Der aktuelle Schritt markiert eine deutliche Abkehr von der bisherigen Zurückhaltung. Nachdem Microsoft das ursprüngliche Programm zur Abwärtskompatibilität im Jahr 2021 aufgrund technischer, juristischer und lizenzrechtlicher Hürden eingestellt hatte, kündigte Jason Ronald, Vice President Next Generation bei Xbox, im März auf der GDC eine Rückkehr zu diesen Bemühungen an. Anlässlich des 25. Xbox-Jubiläums sollen neue Wege erschlossen werden, um historische Spiele auf aktueller Hardware zu erleben.

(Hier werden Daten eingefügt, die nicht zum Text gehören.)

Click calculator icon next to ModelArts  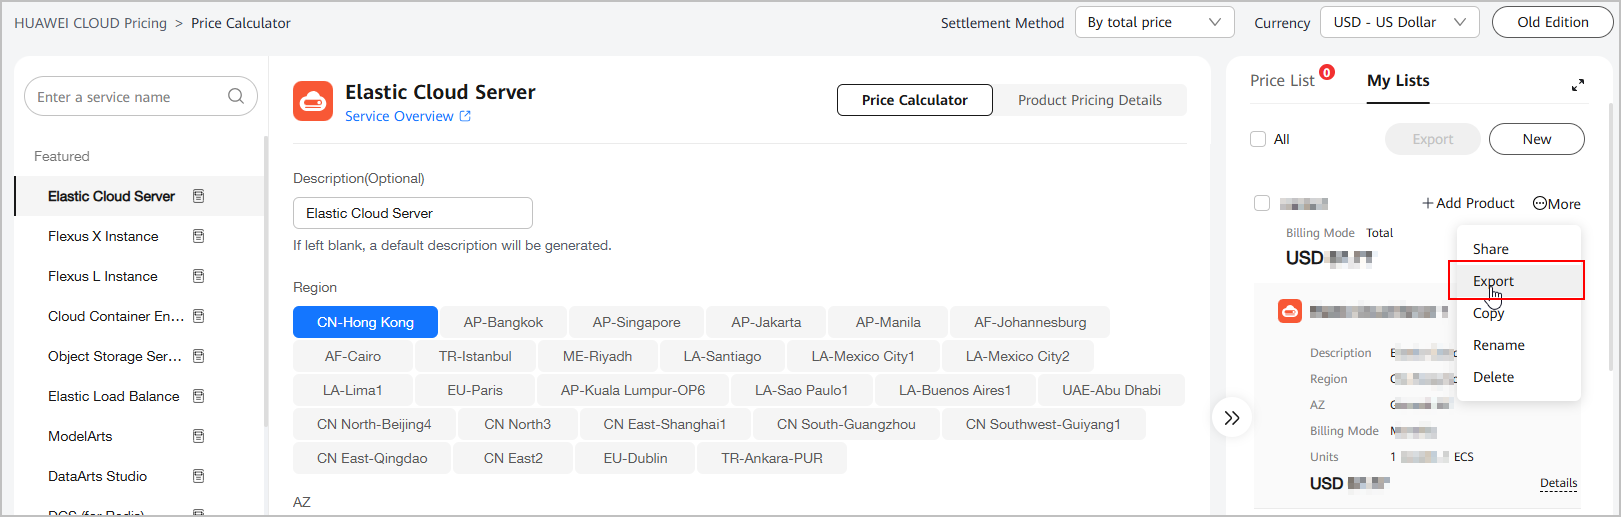coord(198,436)
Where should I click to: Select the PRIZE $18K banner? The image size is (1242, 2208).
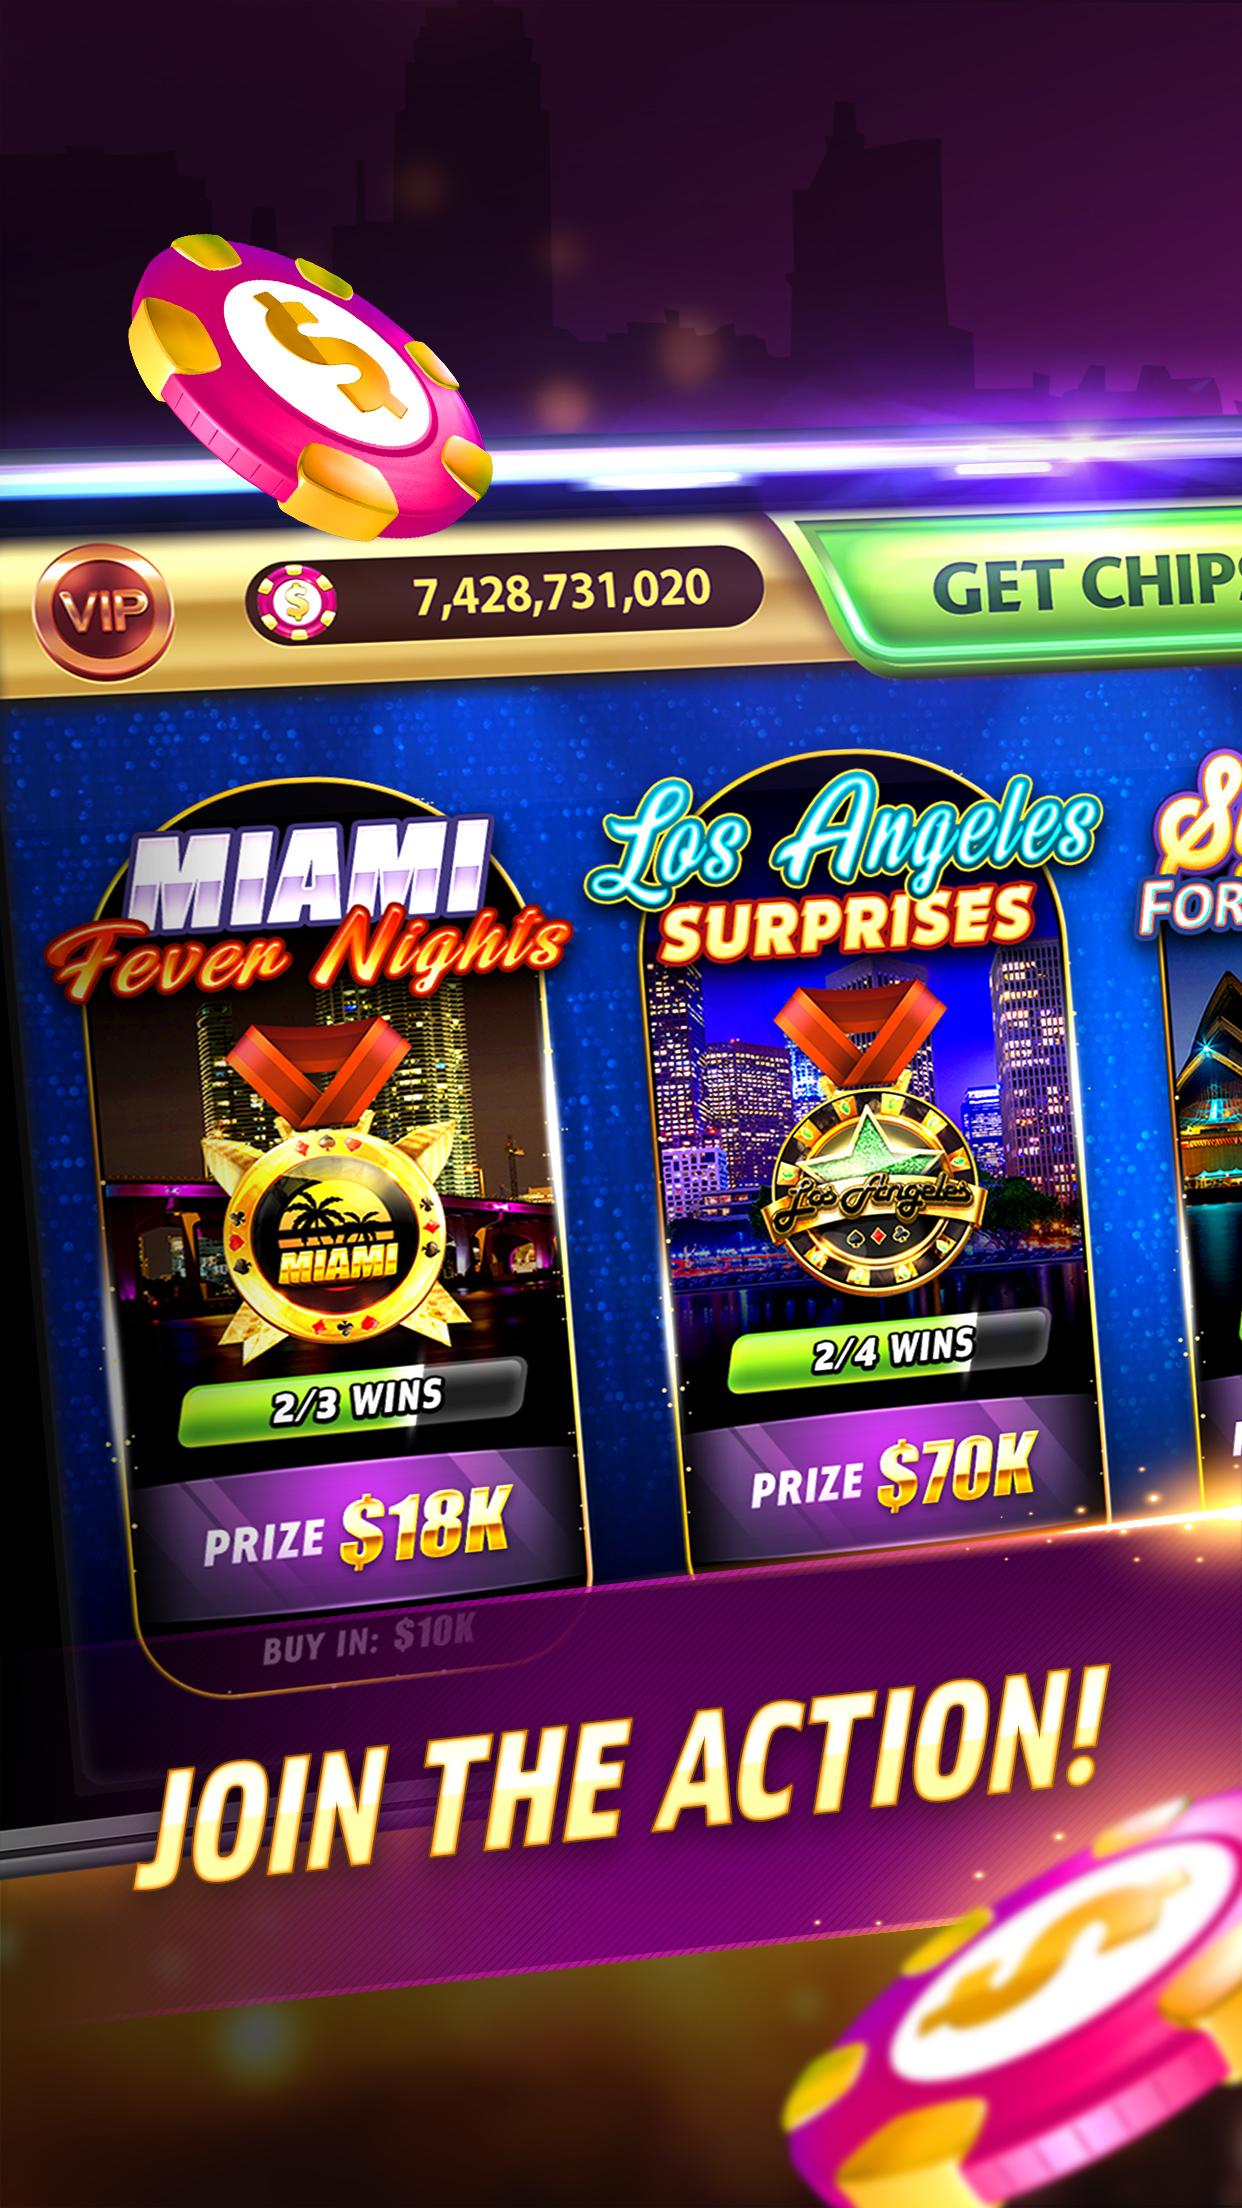point(352,1533)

Hintergrund und Konsequenzen
Die engere Verzahnung von Windows und der Xbox-Plattform scheint ein zentrales Ziel für die kommenden Jahre zu sein. Berichten zufolge soll die nächste Xbox-Generation, intern unter dem Namen „Project Helix“ bekannt, sogar PC-Spiele direkt ausführen können. Ein Emulator, der bereits jetzt in der Lage ist, Xbox-360-Titel unter Windows zu verarbeiten, könnte in diesem Ökosystem eine entscheidende Rolle spielen.
Für Spieler bedeutet das aktuelle Update, dass bereits digital erworbene Titel für die Konsole ohne zusätzliche Kosten in der PC-Fassung genutzt werden können. Einzeln sind die Spiele für jeweils 10 Euro erhältlich oder in den verschiedenen Stufen des Xbox Game Pass enthalten. Ob und wann Microsoft die gesamte Bibliothek der Xbox 360 für den PC freischaltet, bleibt abzuwarten. Die technische Basis dafür scheint jedenfalls bereits in die aktuelle Software integriert zu sein.